One-hot encoding is the process of converting categorical variables into a binary format, which allows them to be interpreted by algorithms, whilst preserving their uniqueness and avoiding artificial ordering
How do you convert categorical variables using one-hot encoding?
- Find the categorical variables’ indexes
- Convert the variables to binary format, where 1 indicates their index, and every other index is equal to 0 i.e. dog = 10, cat = 01, etc…
What is data normalisation?
Data normalisation is a pre-processing technique that is used to adjust numerical values to all fit within a specific range, such as [0, 1], or [-1, 1].
What are the benefits of data normalisation?
They are all linear scaling methods, so they won’t affect the distribution of the original data
It improves the numerical stability of the Machine Learning model e.g. using gradient descent to optimise a network.
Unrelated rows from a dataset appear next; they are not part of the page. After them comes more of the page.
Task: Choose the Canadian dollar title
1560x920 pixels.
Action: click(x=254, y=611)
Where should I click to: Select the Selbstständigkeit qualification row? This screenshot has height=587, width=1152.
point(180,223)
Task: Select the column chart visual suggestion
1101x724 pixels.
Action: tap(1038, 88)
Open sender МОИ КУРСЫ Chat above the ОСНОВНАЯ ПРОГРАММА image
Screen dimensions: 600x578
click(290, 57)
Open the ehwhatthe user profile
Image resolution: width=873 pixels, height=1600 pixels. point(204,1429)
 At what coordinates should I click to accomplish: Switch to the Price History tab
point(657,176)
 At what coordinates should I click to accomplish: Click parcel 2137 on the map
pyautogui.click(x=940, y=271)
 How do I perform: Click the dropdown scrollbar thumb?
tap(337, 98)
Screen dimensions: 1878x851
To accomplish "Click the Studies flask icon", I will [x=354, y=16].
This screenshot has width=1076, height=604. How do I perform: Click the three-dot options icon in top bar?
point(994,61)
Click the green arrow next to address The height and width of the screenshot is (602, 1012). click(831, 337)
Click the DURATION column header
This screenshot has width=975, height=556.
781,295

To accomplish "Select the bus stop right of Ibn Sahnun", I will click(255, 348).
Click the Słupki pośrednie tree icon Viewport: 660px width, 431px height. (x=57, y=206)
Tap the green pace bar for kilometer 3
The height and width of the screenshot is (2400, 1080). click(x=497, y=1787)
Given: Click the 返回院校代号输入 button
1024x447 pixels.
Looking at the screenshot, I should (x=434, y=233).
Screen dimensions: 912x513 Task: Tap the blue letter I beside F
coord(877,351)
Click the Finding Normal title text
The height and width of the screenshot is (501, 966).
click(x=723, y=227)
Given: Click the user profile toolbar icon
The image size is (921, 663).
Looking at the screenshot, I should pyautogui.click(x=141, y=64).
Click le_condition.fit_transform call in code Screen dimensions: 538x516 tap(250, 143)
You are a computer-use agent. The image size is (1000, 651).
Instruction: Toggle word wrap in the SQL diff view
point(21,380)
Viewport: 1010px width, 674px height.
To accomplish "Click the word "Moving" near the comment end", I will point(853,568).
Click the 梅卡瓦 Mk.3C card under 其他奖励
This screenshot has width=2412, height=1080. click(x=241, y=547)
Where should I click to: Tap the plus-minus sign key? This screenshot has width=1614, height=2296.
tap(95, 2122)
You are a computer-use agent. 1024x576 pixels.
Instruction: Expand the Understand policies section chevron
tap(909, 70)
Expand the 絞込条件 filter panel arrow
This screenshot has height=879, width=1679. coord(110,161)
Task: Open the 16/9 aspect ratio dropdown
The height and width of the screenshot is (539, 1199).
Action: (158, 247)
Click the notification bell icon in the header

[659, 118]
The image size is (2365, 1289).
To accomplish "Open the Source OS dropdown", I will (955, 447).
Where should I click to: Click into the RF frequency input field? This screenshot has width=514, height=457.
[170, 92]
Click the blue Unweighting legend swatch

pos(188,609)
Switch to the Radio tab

If different features are in different value ranges, a fixed learning rate will likely overshoot the optima for certain features)
What is the equation for Z-Normalisation?
X_(norm) = (x - u)/q
Where:
X is the feature vector or original values
u is the mean of vector X
q is the standard deviation of vector X
What is the equation for Min-Max Normalisation?
X_(norm) = (X - min(X))/ (max(X) - min(X))
Where:
Min(X) and Max(X) are the minimum and maximum values of vector X respectively
What is the equation for Vector Normalisation?
X_(norm) = X/||X||
Where:
||X|| is the vector length of X
What is Data Imputation?
Data Imputation is a pre-processing step, where you impute missing values within the data based off the other samples used within the dataset/s.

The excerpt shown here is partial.